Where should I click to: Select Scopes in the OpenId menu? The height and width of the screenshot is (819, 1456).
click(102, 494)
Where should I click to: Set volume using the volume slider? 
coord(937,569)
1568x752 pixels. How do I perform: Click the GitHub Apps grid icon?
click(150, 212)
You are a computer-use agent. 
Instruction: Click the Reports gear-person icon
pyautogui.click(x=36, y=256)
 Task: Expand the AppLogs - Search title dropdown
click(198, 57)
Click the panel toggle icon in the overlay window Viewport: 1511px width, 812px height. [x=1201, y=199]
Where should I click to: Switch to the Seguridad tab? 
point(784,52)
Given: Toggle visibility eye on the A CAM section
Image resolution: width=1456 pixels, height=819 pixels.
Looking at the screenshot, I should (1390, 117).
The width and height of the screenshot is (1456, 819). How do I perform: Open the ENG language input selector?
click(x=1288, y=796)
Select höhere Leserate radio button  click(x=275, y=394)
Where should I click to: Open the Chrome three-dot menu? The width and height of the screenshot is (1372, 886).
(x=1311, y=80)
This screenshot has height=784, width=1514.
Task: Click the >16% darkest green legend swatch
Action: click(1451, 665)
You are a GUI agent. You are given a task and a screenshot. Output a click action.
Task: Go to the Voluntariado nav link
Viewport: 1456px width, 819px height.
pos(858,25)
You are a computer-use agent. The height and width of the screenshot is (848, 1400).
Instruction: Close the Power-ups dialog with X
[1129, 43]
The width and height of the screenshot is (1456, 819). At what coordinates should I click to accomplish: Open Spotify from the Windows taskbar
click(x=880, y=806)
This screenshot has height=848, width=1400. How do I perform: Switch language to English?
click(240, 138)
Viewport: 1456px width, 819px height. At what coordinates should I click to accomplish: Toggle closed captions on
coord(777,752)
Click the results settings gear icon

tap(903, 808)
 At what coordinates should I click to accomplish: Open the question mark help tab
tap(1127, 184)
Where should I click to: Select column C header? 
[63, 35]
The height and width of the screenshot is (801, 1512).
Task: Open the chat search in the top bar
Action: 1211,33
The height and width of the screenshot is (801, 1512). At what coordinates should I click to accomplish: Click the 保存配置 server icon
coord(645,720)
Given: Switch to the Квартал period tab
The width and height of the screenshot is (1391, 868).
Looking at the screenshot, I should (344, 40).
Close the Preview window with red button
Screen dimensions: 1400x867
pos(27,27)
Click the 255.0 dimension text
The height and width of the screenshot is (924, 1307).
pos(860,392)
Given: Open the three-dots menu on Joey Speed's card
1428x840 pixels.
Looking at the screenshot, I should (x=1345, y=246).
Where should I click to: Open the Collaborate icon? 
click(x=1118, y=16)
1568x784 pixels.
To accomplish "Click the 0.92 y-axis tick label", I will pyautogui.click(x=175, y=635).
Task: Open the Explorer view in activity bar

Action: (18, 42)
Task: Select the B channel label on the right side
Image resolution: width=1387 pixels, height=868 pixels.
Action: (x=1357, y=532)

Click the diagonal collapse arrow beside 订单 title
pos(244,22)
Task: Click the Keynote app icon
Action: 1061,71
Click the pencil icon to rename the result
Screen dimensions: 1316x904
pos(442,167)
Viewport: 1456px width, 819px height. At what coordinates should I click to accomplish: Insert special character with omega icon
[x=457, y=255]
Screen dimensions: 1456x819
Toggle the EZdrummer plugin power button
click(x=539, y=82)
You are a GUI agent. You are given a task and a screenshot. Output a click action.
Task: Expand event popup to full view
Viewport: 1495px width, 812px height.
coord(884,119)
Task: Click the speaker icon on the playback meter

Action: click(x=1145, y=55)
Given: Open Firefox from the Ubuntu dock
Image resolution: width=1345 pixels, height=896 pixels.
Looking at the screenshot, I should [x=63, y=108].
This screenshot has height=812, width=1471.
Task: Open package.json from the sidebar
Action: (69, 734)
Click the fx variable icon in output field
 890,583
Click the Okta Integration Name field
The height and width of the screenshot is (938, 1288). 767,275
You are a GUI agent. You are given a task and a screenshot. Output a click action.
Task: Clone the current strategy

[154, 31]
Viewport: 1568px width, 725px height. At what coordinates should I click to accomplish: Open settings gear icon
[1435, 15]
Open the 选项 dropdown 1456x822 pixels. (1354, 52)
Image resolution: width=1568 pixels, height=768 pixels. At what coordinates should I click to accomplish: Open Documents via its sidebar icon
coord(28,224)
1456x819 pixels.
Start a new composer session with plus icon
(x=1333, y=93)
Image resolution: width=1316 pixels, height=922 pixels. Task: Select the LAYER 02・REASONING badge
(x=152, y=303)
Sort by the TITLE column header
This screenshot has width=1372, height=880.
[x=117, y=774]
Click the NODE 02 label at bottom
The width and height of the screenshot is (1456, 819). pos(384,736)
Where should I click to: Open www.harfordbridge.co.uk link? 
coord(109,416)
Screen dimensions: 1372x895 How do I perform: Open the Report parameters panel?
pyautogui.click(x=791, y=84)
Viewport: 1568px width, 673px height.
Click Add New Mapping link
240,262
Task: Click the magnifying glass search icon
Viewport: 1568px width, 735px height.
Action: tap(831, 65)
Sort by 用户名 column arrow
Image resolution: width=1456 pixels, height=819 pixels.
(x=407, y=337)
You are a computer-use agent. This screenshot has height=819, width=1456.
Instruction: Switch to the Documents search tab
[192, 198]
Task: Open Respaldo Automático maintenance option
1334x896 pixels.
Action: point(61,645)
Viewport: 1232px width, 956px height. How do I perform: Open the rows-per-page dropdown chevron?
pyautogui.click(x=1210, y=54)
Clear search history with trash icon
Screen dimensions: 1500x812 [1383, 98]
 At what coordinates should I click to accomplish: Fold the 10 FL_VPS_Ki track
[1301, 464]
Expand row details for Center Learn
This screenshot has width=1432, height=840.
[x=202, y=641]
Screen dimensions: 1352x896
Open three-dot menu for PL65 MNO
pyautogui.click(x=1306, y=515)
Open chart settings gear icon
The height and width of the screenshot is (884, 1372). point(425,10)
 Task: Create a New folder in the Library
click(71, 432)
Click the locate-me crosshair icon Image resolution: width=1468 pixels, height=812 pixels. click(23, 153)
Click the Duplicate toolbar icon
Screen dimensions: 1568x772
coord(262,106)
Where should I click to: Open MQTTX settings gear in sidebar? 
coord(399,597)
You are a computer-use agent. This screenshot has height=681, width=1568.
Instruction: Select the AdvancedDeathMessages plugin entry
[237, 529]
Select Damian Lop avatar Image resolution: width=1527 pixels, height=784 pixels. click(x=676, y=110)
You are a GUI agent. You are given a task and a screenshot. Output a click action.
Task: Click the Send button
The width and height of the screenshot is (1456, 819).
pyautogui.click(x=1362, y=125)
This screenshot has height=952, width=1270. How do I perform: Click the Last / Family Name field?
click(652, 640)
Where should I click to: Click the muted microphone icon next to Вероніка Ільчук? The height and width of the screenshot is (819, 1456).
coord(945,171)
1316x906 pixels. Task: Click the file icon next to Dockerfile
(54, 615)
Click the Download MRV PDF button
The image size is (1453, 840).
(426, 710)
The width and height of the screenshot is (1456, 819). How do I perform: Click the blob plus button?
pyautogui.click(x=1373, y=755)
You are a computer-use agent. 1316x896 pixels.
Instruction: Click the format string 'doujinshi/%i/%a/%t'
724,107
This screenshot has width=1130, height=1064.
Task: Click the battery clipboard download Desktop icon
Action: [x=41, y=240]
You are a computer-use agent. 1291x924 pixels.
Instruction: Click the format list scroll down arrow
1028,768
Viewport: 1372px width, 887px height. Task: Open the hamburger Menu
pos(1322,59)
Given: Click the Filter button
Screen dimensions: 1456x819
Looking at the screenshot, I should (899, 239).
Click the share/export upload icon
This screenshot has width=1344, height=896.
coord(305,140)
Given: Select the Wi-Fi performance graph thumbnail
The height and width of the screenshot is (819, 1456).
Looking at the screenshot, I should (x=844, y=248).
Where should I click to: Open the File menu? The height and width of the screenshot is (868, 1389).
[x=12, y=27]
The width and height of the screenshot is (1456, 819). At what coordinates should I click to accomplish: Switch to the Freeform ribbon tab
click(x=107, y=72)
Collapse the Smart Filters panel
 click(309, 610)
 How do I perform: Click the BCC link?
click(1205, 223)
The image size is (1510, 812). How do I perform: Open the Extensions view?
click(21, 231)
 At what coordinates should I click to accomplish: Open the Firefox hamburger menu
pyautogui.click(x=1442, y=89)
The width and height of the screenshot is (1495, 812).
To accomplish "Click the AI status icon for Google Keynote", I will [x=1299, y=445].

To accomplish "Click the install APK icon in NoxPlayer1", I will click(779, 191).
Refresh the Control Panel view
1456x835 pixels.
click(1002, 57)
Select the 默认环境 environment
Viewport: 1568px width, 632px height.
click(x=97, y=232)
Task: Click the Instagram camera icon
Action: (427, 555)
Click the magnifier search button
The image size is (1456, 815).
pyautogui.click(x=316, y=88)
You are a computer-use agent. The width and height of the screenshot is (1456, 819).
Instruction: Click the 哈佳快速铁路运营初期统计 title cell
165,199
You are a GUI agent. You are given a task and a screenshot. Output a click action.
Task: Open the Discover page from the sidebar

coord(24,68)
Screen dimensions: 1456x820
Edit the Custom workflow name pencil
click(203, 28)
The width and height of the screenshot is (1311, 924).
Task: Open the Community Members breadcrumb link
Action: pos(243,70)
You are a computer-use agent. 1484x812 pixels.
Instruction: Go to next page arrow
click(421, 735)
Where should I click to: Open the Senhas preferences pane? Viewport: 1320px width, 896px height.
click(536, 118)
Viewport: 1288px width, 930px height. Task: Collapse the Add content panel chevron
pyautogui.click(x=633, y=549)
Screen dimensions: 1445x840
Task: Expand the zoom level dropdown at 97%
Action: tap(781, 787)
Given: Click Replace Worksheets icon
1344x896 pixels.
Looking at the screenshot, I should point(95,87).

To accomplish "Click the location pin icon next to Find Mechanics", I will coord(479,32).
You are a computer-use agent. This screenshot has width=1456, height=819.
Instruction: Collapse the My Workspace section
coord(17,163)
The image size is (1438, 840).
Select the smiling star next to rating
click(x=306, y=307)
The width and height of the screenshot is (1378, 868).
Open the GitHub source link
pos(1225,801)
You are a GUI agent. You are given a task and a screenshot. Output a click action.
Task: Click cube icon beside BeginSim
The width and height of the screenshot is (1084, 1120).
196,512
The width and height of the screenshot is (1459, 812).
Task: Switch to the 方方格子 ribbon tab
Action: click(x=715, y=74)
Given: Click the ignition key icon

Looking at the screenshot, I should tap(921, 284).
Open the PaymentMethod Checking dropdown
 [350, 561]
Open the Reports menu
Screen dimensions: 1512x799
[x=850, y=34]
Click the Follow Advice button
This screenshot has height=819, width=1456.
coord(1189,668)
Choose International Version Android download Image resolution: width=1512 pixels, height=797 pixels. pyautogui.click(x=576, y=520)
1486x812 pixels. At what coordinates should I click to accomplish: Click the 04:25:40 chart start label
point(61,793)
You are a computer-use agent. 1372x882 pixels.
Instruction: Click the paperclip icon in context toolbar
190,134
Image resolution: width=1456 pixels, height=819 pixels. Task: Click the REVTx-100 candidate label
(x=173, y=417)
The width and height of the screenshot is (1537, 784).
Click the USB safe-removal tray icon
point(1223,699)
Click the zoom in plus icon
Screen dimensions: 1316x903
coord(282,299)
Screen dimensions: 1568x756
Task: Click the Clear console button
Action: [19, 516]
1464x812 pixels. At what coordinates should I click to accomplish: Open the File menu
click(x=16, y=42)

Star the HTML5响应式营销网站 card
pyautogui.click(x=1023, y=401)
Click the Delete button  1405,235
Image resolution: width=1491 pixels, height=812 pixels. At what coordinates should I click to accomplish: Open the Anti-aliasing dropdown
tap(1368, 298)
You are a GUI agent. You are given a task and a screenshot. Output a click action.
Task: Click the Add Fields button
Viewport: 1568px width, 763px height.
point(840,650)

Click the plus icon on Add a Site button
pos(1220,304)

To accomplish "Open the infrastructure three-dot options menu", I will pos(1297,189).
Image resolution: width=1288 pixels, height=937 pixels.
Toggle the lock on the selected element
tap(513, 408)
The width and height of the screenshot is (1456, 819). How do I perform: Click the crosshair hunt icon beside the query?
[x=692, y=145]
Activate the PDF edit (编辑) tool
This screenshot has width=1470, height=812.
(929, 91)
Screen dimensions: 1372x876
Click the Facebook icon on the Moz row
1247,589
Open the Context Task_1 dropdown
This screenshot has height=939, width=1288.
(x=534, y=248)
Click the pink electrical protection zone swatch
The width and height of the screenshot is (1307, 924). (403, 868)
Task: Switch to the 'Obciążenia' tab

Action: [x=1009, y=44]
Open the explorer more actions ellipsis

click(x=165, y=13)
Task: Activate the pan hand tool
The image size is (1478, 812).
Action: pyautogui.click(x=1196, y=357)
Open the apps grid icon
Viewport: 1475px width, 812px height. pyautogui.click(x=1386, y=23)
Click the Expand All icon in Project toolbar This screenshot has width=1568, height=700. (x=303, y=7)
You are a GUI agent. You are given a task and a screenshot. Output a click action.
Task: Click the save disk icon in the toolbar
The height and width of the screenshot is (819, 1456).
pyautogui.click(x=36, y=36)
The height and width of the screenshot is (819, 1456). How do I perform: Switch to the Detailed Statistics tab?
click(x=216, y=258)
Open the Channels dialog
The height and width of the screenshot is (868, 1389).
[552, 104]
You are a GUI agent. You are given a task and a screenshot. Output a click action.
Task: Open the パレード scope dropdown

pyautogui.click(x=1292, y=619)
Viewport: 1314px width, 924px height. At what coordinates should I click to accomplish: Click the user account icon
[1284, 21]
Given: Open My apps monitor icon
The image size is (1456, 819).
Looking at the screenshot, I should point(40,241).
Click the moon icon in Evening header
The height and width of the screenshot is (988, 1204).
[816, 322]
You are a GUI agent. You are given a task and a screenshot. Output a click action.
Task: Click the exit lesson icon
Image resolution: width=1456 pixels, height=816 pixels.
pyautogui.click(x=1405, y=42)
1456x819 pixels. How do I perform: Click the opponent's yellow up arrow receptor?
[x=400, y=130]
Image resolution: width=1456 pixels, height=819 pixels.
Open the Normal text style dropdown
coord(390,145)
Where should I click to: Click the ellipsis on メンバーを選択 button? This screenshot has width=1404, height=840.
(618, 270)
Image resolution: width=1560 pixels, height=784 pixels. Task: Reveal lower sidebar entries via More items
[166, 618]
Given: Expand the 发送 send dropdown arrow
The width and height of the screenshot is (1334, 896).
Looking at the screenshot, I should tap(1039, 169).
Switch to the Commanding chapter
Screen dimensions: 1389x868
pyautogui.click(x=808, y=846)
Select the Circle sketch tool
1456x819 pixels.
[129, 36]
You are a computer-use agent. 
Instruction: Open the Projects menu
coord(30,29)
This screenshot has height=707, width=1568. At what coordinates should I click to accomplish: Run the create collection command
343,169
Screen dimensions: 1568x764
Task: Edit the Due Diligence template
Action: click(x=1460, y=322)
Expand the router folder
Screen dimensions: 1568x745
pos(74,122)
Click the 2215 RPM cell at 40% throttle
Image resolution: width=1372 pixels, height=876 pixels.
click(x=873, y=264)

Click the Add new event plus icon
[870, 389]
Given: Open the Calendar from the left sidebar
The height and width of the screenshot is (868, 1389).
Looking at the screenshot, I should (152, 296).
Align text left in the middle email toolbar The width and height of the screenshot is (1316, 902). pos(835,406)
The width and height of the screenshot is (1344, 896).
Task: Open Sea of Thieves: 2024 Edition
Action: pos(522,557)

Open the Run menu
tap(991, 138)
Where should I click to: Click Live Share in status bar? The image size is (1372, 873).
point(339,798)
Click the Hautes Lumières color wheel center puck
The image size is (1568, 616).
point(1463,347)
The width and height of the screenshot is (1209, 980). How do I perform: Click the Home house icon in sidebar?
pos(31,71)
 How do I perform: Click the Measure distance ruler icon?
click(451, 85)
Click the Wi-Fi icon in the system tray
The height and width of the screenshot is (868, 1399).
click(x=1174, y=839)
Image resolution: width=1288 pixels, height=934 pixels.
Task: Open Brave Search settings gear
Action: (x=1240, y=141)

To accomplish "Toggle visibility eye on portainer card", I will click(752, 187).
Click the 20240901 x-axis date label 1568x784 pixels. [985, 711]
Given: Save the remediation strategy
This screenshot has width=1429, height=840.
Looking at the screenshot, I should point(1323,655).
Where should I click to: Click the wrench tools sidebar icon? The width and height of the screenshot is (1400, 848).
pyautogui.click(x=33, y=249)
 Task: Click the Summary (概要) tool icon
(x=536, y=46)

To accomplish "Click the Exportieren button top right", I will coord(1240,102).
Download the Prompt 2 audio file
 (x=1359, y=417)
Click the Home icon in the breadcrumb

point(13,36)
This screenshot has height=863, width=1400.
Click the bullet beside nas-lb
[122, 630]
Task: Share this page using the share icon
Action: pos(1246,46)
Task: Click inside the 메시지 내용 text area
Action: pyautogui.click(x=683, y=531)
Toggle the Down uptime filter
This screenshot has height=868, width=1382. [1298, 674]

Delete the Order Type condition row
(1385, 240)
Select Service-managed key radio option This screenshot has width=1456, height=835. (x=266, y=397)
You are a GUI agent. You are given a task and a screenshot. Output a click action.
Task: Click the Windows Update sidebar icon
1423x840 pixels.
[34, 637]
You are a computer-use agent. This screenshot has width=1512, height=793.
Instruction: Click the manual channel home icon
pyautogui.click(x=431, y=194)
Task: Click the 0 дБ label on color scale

········

_Exercise directions_
Copy out only the lines of the records above from the one with "Instruction: Click the paperclip" through the one with "Click the zoom in plus icon", exactly as they stand, both included.

_Response to this task_
Instruction: Click the paperclip icon in context toolbar
190,134
Image resolution: width=1456 pixels, height=819 pixels. Task: Click the REVTx-100 candidate label
(x=173, y=417)
The width and height of the screenshot is (1537, 784).
Click the USB safe-removal tray icon
point(1223,699)
Click the zoom in plus icon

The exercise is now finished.